R i e t b e r g – D r u f f e l (robui). »Ja, Mann« – »Jaaaa, Maaaann«, so schrie des frühen Nachmittages um 13.56 Uhr Achim Kolkmann seine Freude über einen sonnenbestrahlten Druffeler Festplatz. Exakt um diese Uhrzeit nämlich setzte der 30-jährige Vollblutschütze die letzte Patrone auf den einst so mächtigen Adler an.

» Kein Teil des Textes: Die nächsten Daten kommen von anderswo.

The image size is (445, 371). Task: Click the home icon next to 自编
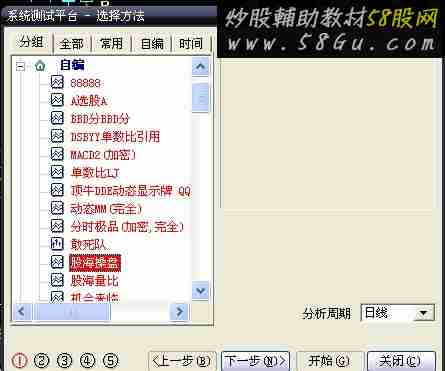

Alle auf dem Festgelände sollten hören, wie sehr sich Kolkmann die Königswürde herbeigesehnt hatte. Freundin Christina Brüggemann, selbst aktive Schützin bei der St.-Hubertus-Bruderschaft Spexard, gleich nach dem Siegestreffer von den Grünröcken herbeigetragen, gratulierte als neue Königin ihrem Achim mit einem herzhaften Busserl, ehe das Paar durch die Menschenmassen ins »Saunazelt«
geleitet wurde. Vorangegangen war dem lauten Jubel, was ein jeder Schützenvorstand sich nur wünschen kann: Beherzte Kerle, die gleich im halben Dutzend ernsthaft, ja, tatsächlich ernsthaft, versuchten, den Resten des Vogels den Garaus zu machen. Kein leichtes Unterfangen, der Holzgeier  erwies sich trotz der guten Treffer als extrem zäh.  Ein Omen für die Vogelgeneration 2017?
Tatsächlich waren 421 Schuss vonnöten, um zu einem Ergebnis zu kommen. Bis dahin konnte man die Spannung auf dem Platz fast greifen, weitaus mehr als „nur“ die 1300 Einwohner Druffels waren da zusammengekommen, um den Wettbewerb zu verfolgen. Auch die Insignien mochte das Holzvieh hergeben. Rückte es nach 30 Knallern noch die Krone an Ralf Otterpohl und nach 49 den Apfel an Tobias Kleibaumhüter heraus, so sollte es bis zur 175. Patrone dauern, ehe Friedel Himmeldirk das Zepter sein eigen nennen konnte. Die Überraschung des Tages gab es für Präses Pfarrer Augustinus Dröge, der war, wegen anderer terminlicher Verpflichtung, erst später zum Vogelschießen erschienen, legte an zum Ehrenschuss, und prompt segelte der rechte Flügel herab, ein Festsouvenir, das der Geistliche erst einmal in der Obhut der Schießmeister unbeachtet zurückließ.
Schon am Sonntagabend hatte der Nachwuchs sein eigenes Vogelschießen veranstaltet. Auch hier war es richtig spannend, ernsthafte Bewerber gab es derer fünf. Am Ende setzte sich der 21-jährige Maik Beermann durch, der sich Carina Frenser (19) aus Bokel für die Dauer der Regentschaft an seine Seite wählte.

 

Spexard jubelt in Druffel
Begeisterung über die bezaubernde neue Königin
Druffel (robui). So viel Begeisterung aus Spexard hat man in Druffel wohl auch noch nicht gesehen. Als sich am Montagabend das neue Regentenpaar Christina Brüggemann und Achim Kolkmann mit seinem Hofstaat der Öffentlichkeit präsentierte, da flogen dutzende Arme in den sonnenverwöhnten Himmel –und die Begeisterungsrufe waren unüberhörbar. Eine kleine La-Ola-Welle brandete immer wieder bei einer Besuchergruppe auf – allesamt Mitglieder der St.-Hubertus-Schützenbruderschaft Spexard. Denn genau dort ist die charmante Druffeler Königin schon seit Jahren aktiv – und eigentlich auch intern gehandelte Anwärterin auf den dortigen Majestätenstuhl. „Da würden wir sie bei uns schon ganz gerne auch einmal sehen“, verrieten die Spexarder Schützinnen dem Rietberger Stadtanzeiger. Erfahrung sammeln kann das Königspaar in den kommenden Monaten, und erste wurden in der neuen Funktion auch schon gemacht, beim Aufmarsch der Schützen in Bokel.